Der Beklagte ficht das Urteil des Berufungsgerichtes wegen unrichtiger rechtlicher Beurteilung und Mangelhaftigkeit des Verfahrens an und beantragt, die Urteile beider Instanzen dahin abzuändern, dass das Klagebegehren abgewiesen werde oder sie aufzuheben und die Sache an eine der Unterinstanzen zurückzuverweisen.
Rechtliche Beurteilung
Die Revision ist nicht begründet.
Der Beklagte führt aus, seine Zwangslage sei darin gelegen, dass er gezwungen gewesen wäre, seinen Geschäftsbetrieb einzustellen und neue Geschäfte nicht abzuschließen, wenn er kein Betriebskapital hätte beschaffen können. Dieses habe er nicht zu normalen Bedingungen erhalten können.
Diesen Ausführungen kann nicht beigepflichtet werden. Vor allem ist nicht festgestellt, dass der Beklagte ohne die Kapitalsaufnahme gezwungen gewesen wäre, sein Unternehmen einzustellen. Festgestellt ist vielmehr nur, dass eine Einschränkung erforderlich gewesen wäre. Zwangslage ist anzunehmen, wenn ein Kontrahent vor die Wahl gestellt ist, den nachteiligen Vertrag abzuschließen oder einen Nachteil zu erleiden, der nach vernünftigem Ermessen noch schwerer wiegt als der wirtschaftliche Verlust, den der Vertrag zur Folge hat (6 Ob 159/58, 7 Ob 636/56 u. a.). Dies kann aber dann nicht gesagt werden, wenn der Beklagte durch die Geldaufnahme nur die Betriebseinschränkung vermeiden wollte. Denn bei vernünftigem Ermessen hätte er diese Folge auf sich nehmen müssen, anstatt seinen Betrieb durch nachteilige Geldoperationen in einem den wirtschaftlichen Gegebenheiten nicht mehr entsprechenden Umfang aufrechtzuerhalten. Eine Notwendigkeit hiezu bestand keinesfalls.

[AUFGABENBESCHREIBUNG] Geben Sie den Abschnitt des Auszugs zur Revision von „Der Beklagte ficht“ bis „der Unterinstanzen zurückzuverweisen.“ unverändert wieder.

[ROHDATEN]
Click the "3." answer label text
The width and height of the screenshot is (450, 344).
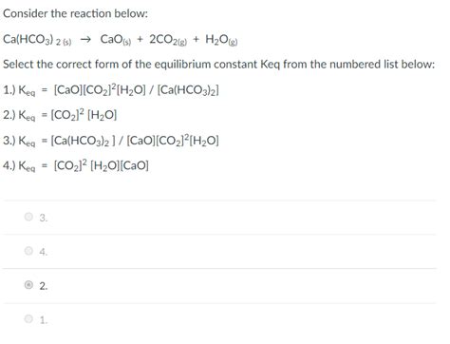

...

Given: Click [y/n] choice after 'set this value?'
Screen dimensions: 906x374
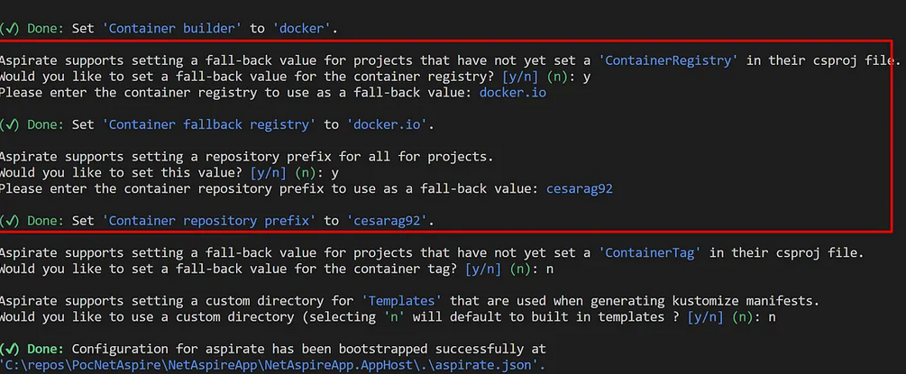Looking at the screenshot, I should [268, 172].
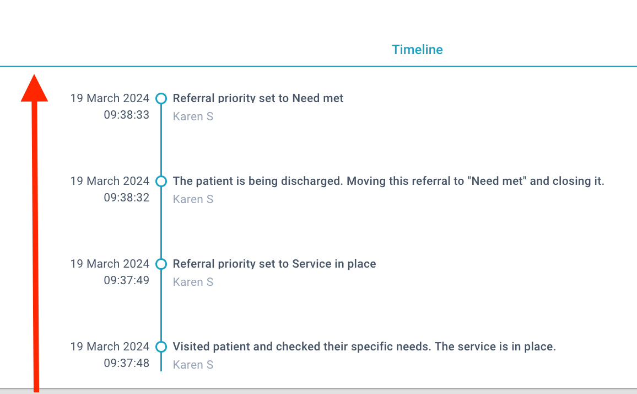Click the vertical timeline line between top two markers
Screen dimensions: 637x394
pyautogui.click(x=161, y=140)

[BEARBEITETE AUFGABE]
Der Beklagte ficht das Urteil des Berufungsgerichtes wegen unrichtiger rechtlicher Beurteilung und Mangelhaftigkeit des Verfahrens an und beantragt, die Urteile beider Instanzen dahin abzuändern, dass das Klagebegehren abgewiesen werde oder sie aufzuheben und die Sache an eine der Unterinstanzen zurückzuverweisen.